Résumez en deux phrases l'extrait ci-dessous sur le relativisme moral.

━━━━━ Section du document ━━━━━

Paul J. Saunders propose donc l’acronyme de CRANK qu’il juge plus efficace que la rhétorique moralisatrice. À notre sens, ce choix et ce qu’il exprime ne sont pas réductibles à des jeux sémantiques ; ils imposent que l’on aille plus loin dans l’analyse. Au regard de l’état présent du monde, on ne peut que s’étonner du retour obsessionnel des observateurs sur le discours prononcé par George W. Bush, le 29 janvier 2002, discours dans lequel le président des États-Unis avait évoqué l’existence d’un « Axe du Mal ». Les réactions encore aujourd’hui à ce discours séminal sont particulièrement significatives des involutions au cœur des sociétés occidentales post-modernes. Dans un contexte de sécularisation avancée, les sciences sociales tiennent lieu de « sociurgie » (refroidie) et cherchent à absorber la philosophie politique. En effet, la prétention des sciences sociales à la neutralité axiologique et les développements d’une contre-culture hédoniste conjuguent leurs effets pour ériger le relativisme moral en mètre étalon des problèmes de notre temps ( « Tout est relatif sauf la proposition selon laquelle tout est relatif »). Conformément à la loi de Gresham, la mauvaise monnaie chasse la bonne : le langage thérapeutique dont usent les médias (malaise pour mal ; bien-être pour bien) s’est substitué au vocabulaire de la philosophie, éclipsant les mots qui permettent de penser et d’exprimer de claires références éthiques.

━━━━━ Liste des données ━━━━━

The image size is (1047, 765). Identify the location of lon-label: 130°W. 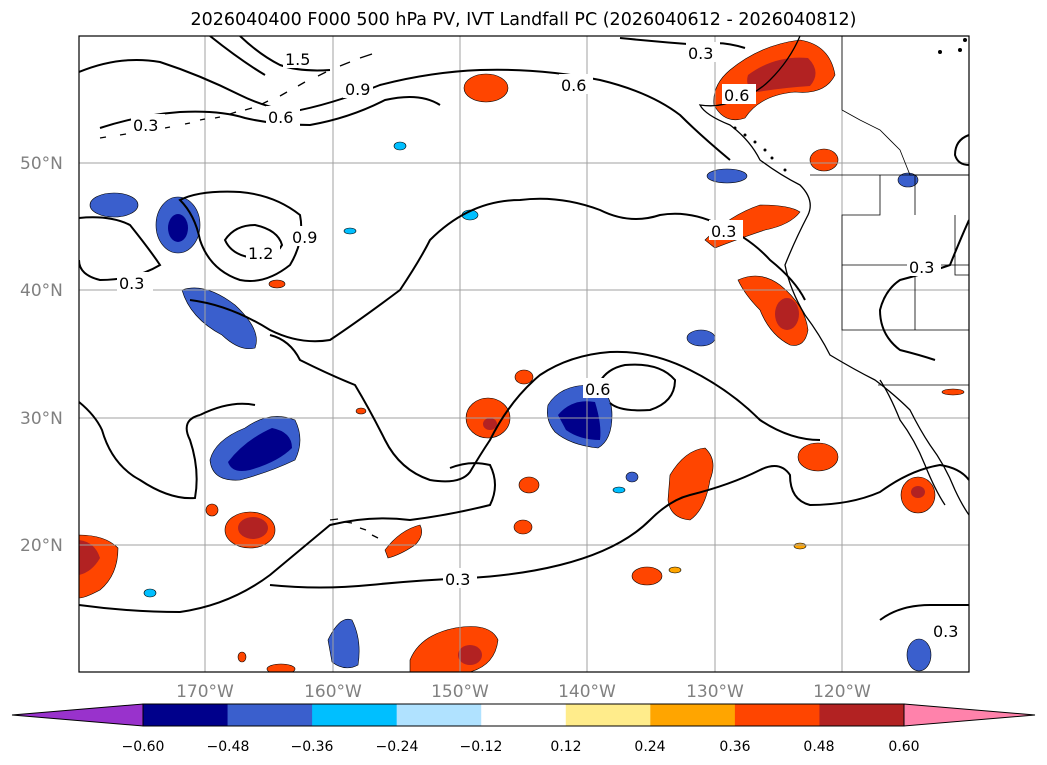
(715, 692).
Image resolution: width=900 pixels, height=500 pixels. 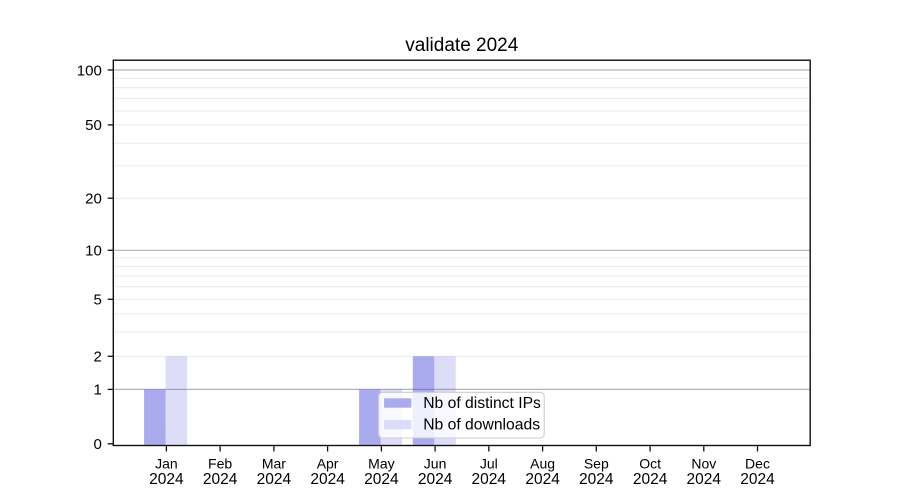 I want to click on svg-text: Nb of distinct IPs, so click(x=482, y=404).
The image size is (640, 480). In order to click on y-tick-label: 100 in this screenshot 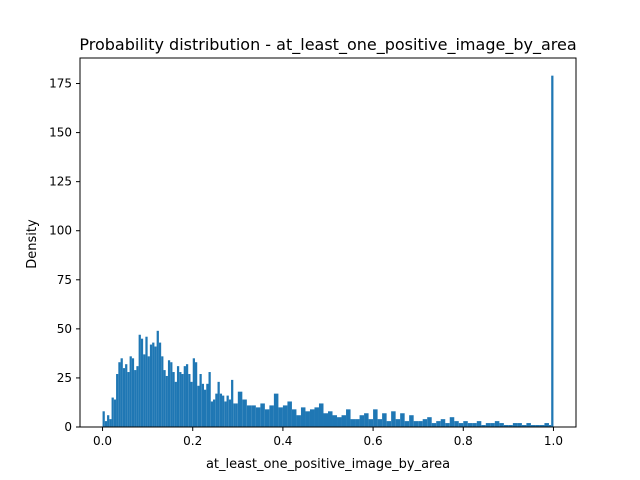, I will do `click(60, 231)`.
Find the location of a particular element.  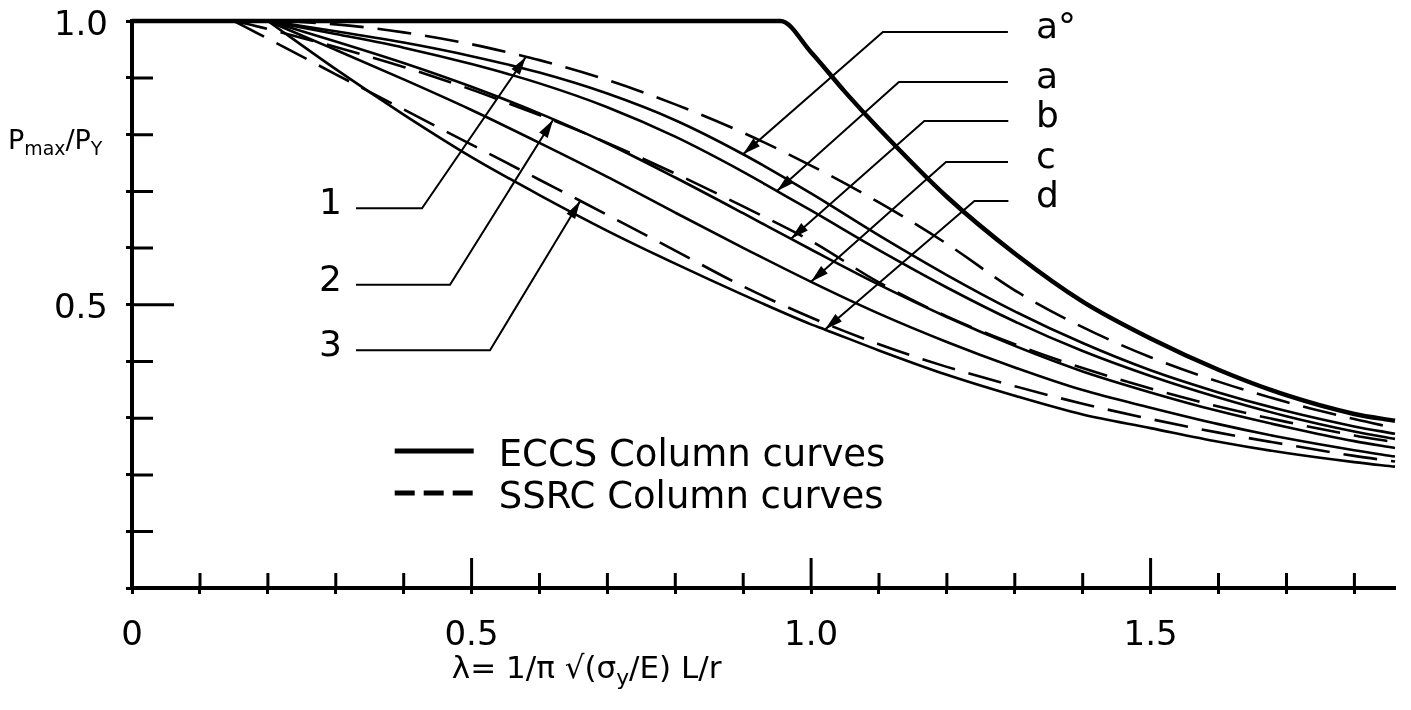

━━━━━

> Réponse attendue: Paul J. Saunders propose l'acronyme CRANK, qu'il juge plus efficace que la rhétorique moralisatrice, et les réactions persistantes au discours de George W. Bush du 29 janvier 2002 sur l'« Axe du Mal » sont présentées comme révélatrices des involutions au cœur des sociétés occidentales post-modernes. Dans un contexte de sécularisation avancée, la prétention des sciences sociales à la neutralité axiologique et une contre-culture hédoniste érigent le relativisme moral en mètre étalon, tandis que le langage thérapeutique des médias a remplacé le vocabulaire de la philosophie qui permet d'exprimer de claires références éthiques.